TED演讲:医生们可以互相学习(3)
You flip a coin. Fifty percent risk. That's quite a lot.
这和掷硬币的几率一样。 50%的风险,不是一般的高。
If he instead would go to Hamburg,
如果他换而选择去汉堡,
and to a clinic called the Martini-Klinik,
去一个叫Martini的医院,
the risk would be only one in 20.
风险几率则减少到5%。
Either you a flip a coin,
一边是像掷硬币一样的50%的风险,
or you have a one in 20 risk.
另一边是仅有的5%。
That's a huge difference, a seven-fold difference.
这是个巨大的差别,有7倍之多。
When we look at many hospitals for many different diseases,
我们调查过很多医院,和很多不同的疾病,
we see these huge differences.
我们都发现了这样巨大的差别。
But you and I don't know. We don't have the data.
但是你我不一定都知道,因为我们没有数据。
And often, the data actually doesn't exist.
而通常,这些数据根本不存在。
Nobody knows.
没人知道。
So going the hospital is a lottery.
于是,去医院看病变成了买乐透。
Now, it doesn't have to be that way. There is hope.
但是,其实不一定得这样。我们还是有希望的。
In the late '70s, there were a group of Swedish orthopedic surgeons who met at their annual meeting,
在70年代后期,有这么一群瑞士外科整形医生,在年会上,
and they were discussing the different procedures they used to operate hip surgery.
他们讨论到目前众多的用于髋关节手术的方法。
To the left of this slide, you see a variety of metal pieces, artificial hips that you would use for somebody who needs a new hip.
在幻灯片的左边,是各种各样的金属配件和髋关节假体,用于治疗需要髋关节置换手术的病人。
They all realized they had their individual way of operating.
他们意识到他们每个人的方法都不同。
They all argued that, My technique is the best,
而且他们都认为我的方法最好。
but none of them actually knew, and they admitted that.
但其实,没人知道哪个办法最好,他们也承认这一点。
So they said, We probably need to measure quality so we know and can learn from what's best.

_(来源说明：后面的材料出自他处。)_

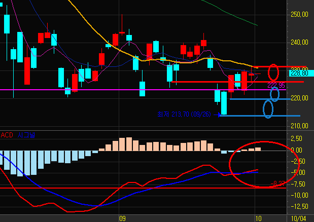Click the -12.50 MACD axis label
The height and width of the screenshot is (222, 314).
[298, 206]
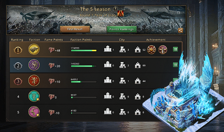Viewport: 224px width, 132px height.
Task: Open details list for rank 1 faction
Action: pyautogui.click(x=175, y=49)
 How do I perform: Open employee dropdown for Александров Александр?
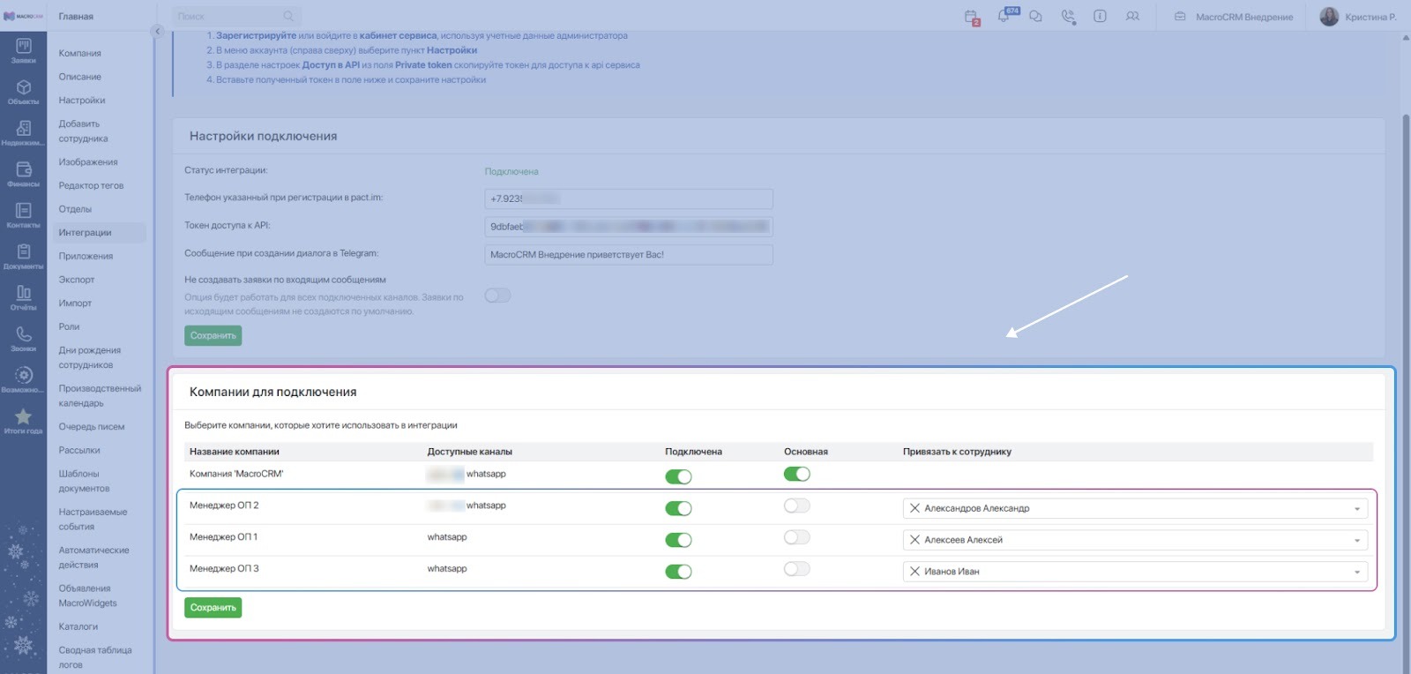1135,508

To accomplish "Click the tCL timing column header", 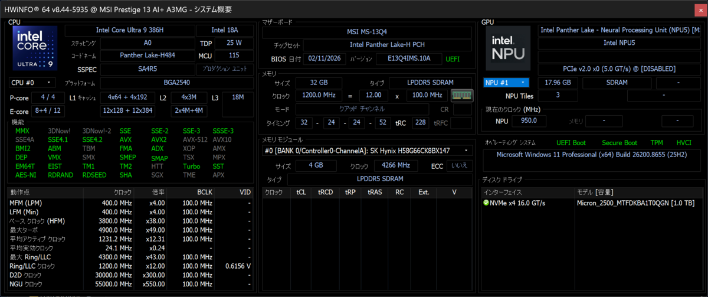I will pos(301,192).
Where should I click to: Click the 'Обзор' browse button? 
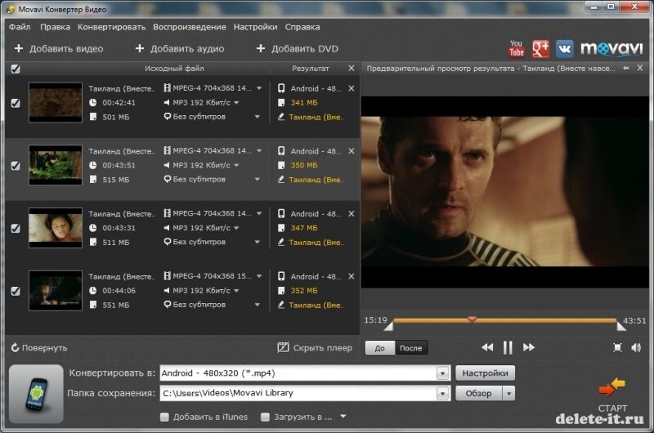point(478,394)
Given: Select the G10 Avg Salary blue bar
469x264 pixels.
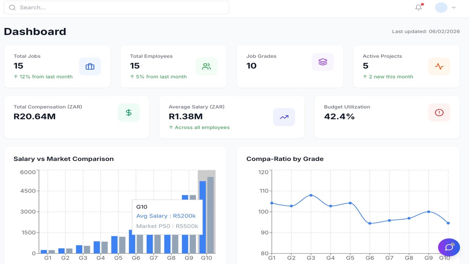Looking at the screenshot, I should tap(203, 217).
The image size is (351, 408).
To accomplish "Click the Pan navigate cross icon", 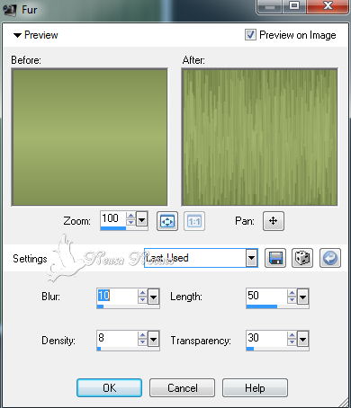I will tap(274, 221).
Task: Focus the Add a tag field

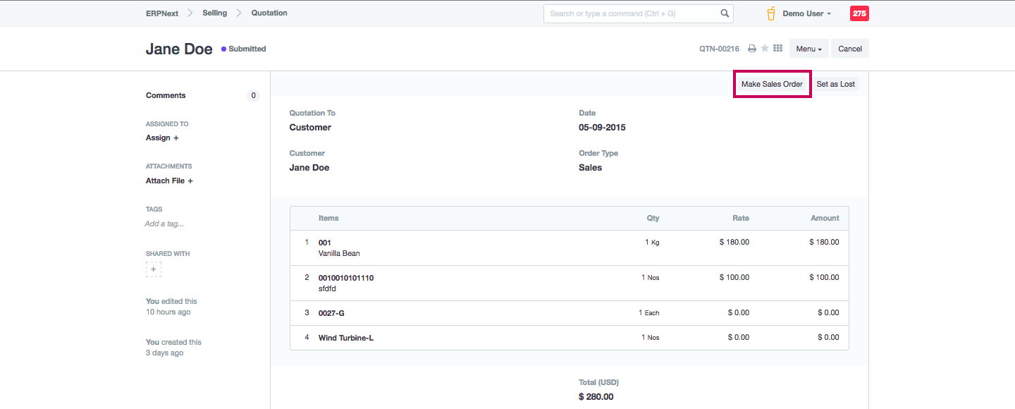Action: click(164, 224)
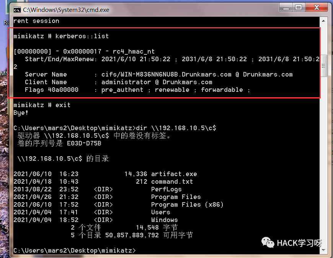Click the cmd.exe window title text
The image size is (333, 258).
point(66,10)
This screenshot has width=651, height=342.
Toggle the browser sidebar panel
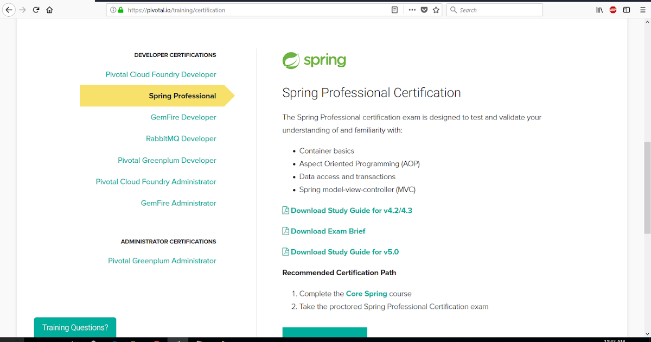point(626,9)
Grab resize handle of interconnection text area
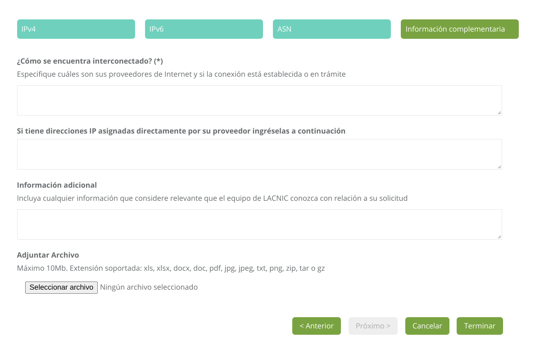535x351 pixels. click(x=499, y=113)
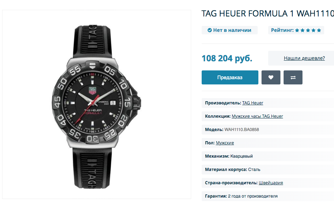
Task: Open Мужские часы TAG Heuer collection link
Action: tap(257, 116)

所以他们说,我们可能需要做质量评估来得知哪个是最好的方法,并学习它。
So they in fact spent two years debating,
事实上,他们花了两年时间来辩论,
So what is quality in hip surgery?
该如何评价髋关节手术的质量。
Oh, we should measure this. No, we should measure that.
有的说应该评价这个指标,有的说那个。
And they finally agreed.
最终他们达成了共识。
And once they had agreed, they started measuring,
之后,他们便开始(给手术结果)做评估,
and started sharing the data.
也开始共享数据。
Very quickly, they found that if you put cement in the bone of the patient before you put the metal shaft in,
很快,他们发现如果在把金属轴插入大腿骨之前先打入粘合剂,
it actually lasted a lot longer,
这能使手术结果保持更长时间,
and most patients would never have to be re-operated on in their lifetime.
而且绝大多数病人终身不用再做手术。
不同医院的不同手术有着不同的结果。但是病人不知道数据, 所以使得选外科医生成为了一个高风险的猜测游戏。史帝芬·拉森(Stefan Larsson)研究了当医生开始衡量并分享他们的髋关节手术的结果时(比如说什么是最有效的方法)会发生的情况。如果医生们可以相互学习并形成一个反馈循环,医疗保健会不会变得更好、更便宜?